Selection:

Poor Jesus

Published June 26, 2022, 12:05 AM

by Fr. Rolando V. De La Rosa, OP


Fr. Rolando V. dela Rosa, O.P.

In today’s gospel reading, a young man enthusiastically volunteered to be a follower of Jesus, but he received this reply: “Foxes have dens, the birds of the air have nests, but the Son of Man has nowhere to lay his head” (Mt. 8:20).

What Jesus meant was: “You want to be my follower? Look at me. I don’t have a house, nor a place to sleep in. I am a very poor man. I don’t even have anything I can call my own.” True enough, Jesus did not acquire any property while on earth. Everything that He had was either borrowed or given to Him. The dirty manger where He was born was not His. From the beginning of His ministry, He did not call any place his home. He would go from place to place, often sleeping in the desert or some secluded place. In the end, He was buried in a borrowed tomb. Jesus lived and died a poor man.

But although Jesus proclaimed, “Blessed are the poor in spirit” (Mt. 5:3), He did not romanticize poverty. For Him, being poor in spirit did not mean a lack of money, property, or sufficient means for a decent livelihood. It did not mean being a beggar or an informal settler.

Challenges:
- a) Answer briefly from the essay:
(i) Which verse is cited for "Foxes have dens, the birds of the air have nests"?
(ii) Where was Jesus buried?
(iii) Which verse is cited for "Blessed are the poor in spirit"?
- b) Rewrite the essay from "But although Jesus" to "an informal settler.", putting "idealize" in place of "romanticize".
The material after this point is not needed.

Dataset content:

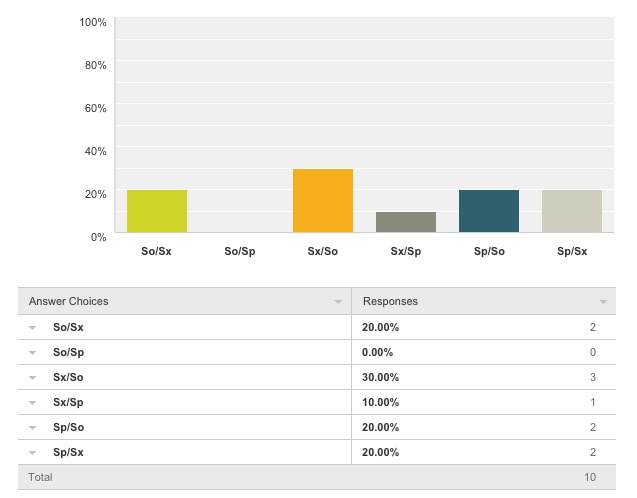
Task: Click the orange Sx/So bar
Action: coord(322,200)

Solutions below:
- a)
(i) Mt. 8:20
(ii) In a borrowed tomb
(iii) Mt. 5:3

- b)
But although Jesus proclaimed, “Blessed are the poor in spirit” (Mt. 5:3), He did not idealize poverty. For Him, being poor in spirit did not mean a lack of money, property, or sufficient means for a decent livelihood. It did not mean being a beggar or an informal settler.